Perlengkapan dapur dari anyaman bambu, seperti nyiru, besek, tumbu, tompo, kukusan, tedok, erek, sewur, dan sejenisnya pada masa kini sudah jarang dipakai. Bahkan sudah banyak yang tidak tahu lagi nama dan kegunaannya. Kecuali bakul dan nyiru atau tempeh.
Perkembangan jaman dan teknologi telah menggeser perlengkapan dari bambu tersebut dengan perlengkapan yang terbuat dari plastik, aluminium, atau stainless yang awet.
Hanya masyarakat tradisional yang masih bertahan menggunakan dengan alasan terbiasa dengan alat tersebut.
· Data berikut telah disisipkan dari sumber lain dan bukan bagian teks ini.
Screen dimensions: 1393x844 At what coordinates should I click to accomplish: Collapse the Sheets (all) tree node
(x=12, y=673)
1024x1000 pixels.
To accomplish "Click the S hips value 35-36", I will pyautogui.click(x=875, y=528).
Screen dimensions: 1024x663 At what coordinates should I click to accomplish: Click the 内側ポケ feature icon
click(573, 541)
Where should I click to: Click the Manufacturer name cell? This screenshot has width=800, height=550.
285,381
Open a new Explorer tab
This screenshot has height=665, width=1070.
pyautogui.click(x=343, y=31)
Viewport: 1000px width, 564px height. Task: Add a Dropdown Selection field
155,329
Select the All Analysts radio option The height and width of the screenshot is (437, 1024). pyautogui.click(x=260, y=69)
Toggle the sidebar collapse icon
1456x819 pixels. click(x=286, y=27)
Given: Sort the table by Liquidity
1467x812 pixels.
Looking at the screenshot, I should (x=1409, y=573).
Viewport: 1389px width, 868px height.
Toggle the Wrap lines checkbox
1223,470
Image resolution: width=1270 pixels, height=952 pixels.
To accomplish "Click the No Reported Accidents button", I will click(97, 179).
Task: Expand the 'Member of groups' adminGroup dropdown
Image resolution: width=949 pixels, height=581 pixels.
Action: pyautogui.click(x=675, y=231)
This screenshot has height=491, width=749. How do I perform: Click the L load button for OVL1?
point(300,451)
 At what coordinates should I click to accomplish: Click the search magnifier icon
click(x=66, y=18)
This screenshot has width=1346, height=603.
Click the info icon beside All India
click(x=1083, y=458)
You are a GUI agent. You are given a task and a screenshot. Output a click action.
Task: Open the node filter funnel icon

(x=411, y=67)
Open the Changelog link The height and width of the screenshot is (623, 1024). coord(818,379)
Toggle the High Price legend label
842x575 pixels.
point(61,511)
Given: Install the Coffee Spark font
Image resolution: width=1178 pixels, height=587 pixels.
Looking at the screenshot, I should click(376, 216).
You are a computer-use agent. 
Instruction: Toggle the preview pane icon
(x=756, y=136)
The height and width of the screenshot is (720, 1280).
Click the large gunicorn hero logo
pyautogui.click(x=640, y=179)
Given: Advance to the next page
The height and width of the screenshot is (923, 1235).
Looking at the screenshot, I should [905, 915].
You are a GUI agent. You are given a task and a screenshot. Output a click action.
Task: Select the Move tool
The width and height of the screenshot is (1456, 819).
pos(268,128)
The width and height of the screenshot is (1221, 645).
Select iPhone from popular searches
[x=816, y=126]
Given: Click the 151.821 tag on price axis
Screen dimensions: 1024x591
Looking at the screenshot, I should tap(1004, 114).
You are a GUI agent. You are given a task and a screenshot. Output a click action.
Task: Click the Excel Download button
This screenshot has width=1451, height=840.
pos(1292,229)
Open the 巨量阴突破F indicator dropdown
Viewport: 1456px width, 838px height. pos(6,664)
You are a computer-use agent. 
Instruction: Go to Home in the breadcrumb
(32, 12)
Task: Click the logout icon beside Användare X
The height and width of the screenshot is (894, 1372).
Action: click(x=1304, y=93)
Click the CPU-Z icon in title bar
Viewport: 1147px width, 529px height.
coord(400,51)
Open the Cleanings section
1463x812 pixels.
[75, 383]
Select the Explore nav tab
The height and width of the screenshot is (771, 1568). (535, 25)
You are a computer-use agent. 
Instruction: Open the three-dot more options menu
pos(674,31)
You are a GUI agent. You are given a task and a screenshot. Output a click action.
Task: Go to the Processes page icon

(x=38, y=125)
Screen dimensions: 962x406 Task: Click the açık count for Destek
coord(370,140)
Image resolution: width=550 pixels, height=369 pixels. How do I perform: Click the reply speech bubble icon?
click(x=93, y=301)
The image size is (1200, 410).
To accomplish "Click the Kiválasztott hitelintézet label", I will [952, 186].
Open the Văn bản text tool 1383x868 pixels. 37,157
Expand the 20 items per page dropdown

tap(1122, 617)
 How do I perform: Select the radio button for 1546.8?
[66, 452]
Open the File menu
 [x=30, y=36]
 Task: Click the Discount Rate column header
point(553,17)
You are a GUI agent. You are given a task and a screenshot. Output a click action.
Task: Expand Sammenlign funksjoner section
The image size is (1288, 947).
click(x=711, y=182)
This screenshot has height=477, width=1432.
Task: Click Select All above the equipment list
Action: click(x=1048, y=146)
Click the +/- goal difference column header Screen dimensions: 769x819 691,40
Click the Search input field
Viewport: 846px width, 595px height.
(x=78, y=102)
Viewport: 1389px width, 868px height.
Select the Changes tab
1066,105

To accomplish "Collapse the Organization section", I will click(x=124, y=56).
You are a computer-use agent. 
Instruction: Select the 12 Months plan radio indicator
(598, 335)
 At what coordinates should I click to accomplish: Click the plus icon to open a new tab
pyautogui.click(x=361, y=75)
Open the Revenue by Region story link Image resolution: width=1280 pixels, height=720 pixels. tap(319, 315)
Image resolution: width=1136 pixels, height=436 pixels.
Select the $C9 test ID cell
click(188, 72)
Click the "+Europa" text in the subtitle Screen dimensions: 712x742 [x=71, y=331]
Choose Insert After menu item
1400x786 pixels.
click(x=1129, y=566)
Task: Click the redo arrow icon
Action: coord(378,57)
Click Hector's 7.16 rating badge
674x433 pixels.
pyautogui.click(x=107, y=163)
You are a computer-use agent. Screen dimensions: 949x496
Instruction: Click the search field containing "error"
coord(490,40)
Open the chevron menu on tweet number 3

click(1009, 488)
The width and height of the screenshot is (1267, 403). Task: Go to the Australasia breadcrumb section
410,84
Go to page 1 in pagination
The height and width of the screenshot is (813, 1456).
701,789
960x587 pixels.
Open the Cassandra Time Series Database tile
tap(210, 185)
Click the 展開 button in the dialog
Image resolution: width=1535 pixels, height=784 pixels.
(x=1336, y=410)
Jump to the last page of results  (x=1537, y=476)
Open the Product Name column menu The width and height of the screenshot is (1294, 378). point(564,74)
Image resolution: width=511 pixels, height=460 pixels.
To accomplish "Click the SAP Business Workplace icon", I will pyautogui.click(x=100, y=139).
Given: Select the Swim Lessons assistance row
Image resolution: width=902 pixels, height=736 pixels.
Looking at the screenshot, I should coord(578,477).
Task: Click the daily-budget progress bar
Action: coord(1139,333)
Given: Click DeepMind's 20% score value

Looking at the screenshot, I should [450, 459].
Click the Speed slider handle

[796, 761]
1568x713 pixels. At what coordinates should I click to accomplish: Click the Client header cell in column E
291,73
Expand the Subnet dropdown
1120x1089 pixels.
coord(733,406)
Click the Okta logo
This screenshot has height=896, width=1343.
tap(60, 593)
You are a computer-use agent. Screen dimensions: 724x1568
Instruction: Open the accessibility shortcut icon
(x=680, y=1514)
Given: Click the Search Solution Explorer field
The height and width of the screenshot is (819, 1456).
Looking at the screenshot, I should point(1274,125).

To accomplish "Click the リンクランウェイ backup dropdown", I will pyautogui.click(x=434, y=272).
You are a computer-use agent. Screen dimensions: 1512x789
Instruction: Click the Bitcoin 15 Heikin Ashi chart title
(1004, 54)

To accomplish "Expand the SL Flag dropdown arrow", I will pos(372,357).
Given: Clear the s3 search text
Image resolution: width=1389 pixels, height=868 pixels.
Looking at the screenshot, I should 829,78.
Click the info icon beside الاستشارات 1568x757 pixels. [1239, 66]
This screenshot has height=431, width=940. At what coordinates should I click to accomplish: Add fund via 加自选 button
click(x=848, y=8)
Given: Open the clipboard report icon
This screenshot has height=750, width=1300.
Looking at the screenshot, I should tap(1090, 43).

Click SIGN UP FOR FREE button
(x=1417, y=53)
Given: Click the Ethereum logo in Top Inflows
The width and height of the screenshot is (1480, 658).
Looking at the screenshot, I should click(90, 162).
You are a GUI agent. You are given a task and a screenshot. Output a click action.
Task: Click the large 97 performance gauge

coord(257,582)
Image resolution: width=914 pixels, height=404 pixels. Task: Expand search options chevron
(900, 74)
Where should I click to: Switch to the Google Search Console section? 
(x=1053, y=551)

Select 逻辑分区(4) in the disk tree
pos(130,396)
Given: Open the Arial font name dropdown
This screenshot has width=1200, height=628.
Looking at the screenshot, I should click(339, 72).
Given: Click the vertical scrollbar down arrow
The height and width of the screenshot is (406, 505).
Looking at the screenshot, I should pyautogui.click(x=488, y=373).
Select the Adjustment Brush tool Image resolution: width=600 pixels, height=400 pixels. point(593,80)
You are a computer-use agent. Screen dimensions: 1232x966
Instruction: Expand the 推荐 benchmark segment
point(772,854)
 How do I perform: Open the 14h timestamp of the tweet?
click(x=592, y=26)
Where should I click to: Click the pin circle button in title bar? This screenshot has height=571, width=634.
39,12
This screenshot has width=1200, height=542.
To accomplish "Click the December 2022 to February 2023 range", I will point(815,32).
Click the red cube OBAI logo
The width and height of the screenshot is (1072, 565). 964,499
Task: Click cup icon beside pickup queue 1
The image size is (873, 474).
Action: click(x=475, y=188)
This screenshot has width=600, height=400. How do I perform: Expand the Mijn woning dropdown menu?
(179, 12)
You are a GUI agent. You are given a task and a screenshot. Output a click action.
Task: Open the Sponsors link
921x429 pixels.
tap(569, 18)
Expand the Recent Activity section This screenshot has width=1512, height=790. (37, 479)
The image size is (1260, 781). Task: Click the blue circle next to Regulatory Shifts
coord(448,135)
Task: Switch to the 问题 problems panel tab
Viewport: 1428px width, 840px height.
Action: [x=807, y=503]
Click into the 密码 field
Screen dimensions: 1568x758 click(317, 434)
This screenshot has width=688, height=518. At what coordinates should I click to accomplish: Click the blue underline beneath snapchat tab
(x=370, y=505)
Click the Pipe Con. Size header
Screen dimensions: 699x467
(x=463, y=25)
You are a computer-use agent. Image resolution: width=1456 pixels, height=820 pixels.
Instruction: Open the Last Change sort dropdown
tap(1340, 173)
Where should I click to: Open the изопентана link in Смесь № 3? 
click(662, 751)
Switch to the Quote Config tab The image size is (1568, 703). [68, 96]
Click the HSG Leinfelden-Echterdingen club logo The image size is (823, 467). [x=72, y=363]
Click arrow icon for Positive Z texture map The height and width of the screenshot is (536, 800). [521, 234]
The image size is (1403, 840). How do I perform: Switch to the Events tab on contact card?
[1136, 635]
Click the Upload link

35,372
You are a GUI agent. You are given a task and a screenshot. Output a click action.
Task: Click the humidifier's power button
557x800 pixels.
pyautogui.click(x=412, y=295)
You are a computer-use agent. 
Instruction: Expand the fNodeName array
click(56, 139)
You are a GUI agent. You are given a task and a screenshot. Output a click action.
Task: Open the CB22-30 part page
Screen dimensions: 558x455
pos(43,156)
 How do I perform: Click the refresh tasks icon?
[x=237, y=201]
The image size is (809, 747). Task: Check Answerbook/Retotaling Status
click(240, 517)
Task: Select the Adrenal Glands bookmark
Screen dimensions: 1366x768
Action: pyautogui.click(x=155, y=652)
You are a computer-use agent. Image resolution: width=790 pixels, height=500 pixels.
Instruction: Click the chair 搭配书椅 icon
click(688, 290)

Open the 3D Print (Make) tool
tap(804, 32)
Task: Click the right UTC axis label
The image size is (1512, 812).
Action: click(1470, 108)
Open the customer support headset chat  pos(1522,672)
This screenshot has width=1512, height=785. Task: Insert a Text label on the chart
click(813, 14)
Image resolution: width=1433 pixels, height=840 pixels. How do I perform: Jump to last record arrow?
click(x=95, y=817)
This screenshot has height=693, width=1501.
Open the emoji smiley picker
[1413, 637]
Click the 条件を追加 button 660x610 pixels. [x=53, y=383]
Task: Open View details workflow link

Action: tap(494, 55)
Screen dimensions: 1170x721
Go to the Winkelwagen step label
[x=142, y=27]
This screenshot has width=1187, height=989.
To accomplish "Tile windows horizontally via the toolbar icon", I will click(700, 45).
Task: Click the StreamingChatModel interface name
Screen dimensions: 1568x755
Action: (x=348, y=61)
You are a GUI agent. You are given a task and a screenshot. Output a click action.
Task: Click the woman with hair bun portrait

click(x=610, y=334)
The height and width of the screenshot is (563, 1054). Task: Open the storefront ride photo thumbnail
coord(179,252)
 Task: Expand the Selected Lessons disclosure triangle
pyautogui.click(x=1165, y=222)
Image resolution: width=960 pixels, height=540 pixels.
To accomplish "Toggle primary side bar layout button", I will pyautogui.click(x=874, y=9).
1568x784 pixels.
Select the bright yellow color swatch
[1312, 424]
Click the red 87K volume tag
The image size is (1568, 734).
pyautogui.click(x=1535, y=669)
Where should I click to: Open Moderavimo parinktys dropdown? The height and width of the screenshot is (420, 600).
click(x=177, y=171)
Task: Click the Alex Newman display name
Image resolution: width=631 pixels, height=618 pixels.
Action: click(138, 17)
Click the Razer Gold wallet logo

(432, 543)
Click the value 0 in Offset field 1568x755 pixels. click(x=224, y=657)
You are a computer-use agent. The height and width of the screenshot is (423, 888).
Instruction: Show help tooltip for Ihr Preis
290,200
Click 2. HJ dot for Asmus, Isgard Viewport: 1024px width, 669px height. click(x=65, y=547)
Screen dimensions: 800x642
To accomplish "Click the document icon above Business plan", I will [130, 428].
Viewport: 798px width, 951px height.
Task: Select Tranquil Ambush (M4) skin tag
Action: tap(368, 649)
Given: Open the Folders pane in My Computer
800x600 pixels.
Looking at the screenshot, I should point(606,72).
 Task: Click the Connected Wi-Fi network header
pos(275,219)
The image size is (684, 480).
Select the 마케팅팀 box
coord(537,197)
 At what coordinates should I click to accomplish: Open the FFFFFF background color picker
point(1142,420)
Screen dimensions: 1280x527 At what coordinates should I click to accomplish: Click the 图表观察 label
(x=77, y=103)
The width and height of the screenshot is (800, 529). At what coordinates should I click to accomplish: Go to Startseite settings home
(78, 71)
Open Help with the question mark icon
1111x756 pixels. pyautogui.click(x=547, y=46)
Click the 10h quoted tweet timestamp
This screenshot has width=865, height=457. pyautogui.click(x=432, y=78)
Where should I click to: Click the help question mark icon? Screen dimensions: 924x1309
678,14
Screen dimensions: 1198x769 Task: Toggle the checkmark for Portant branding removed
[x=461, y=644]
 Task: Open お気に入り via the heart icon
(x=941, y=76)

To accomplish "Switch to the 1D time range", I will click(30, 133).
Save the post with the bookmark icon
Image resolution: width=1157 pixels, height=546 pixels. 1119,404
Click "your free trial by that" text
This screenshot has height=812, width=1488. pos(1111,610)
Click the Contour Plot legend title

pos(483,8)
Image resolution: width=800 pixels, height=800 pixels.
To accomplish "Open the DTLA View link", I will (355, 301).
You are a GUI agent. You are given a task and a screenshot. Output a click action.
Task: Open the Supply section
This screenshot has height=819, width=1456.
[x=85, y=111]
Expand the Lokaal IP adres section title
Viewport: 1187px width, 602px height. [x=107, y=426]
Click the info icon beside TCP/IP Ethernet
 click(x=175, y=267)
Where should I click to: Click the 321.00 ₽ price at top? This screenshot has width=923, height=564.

Tak ayal perlengkapan semacam ini masih banyak dijual di pasar-pasar tradisional. Demikian juga pengrajin perlengkapan tersebut tetap bertahan hingga kini.
Salah satunya adalah Pak Sugeng dan istrinya sepasang suami istri di Desa Jipangan, Kapenewon Bangunjiwo, Bantul Yogyakarta. Mereka merupakan pengrajin  tambir atau tedok yang telah digeluti lebih dari dua puluh lima tahun.
Tambir atau tedok ada dua macam, yang rapat dan renggang anyamannya. Tambir atau tedok yang rapat anyamannya untuk meniriskan kedelai yang baru dicuci dan dimasak sebagai bahan dasar membuat tempe. Tambir yang tidak rapat anyamannya untuk meniriskan pentol bakso yang baru dimasak.
Tambir juga digunakan untuk wadah nasi tumpeng saat ada acara doa bersama keluarga. Juga untuk wadah atau tempat gunungan hasil bumi sebelum diangkat dengan jodang pada saat acara ritual bersih desa.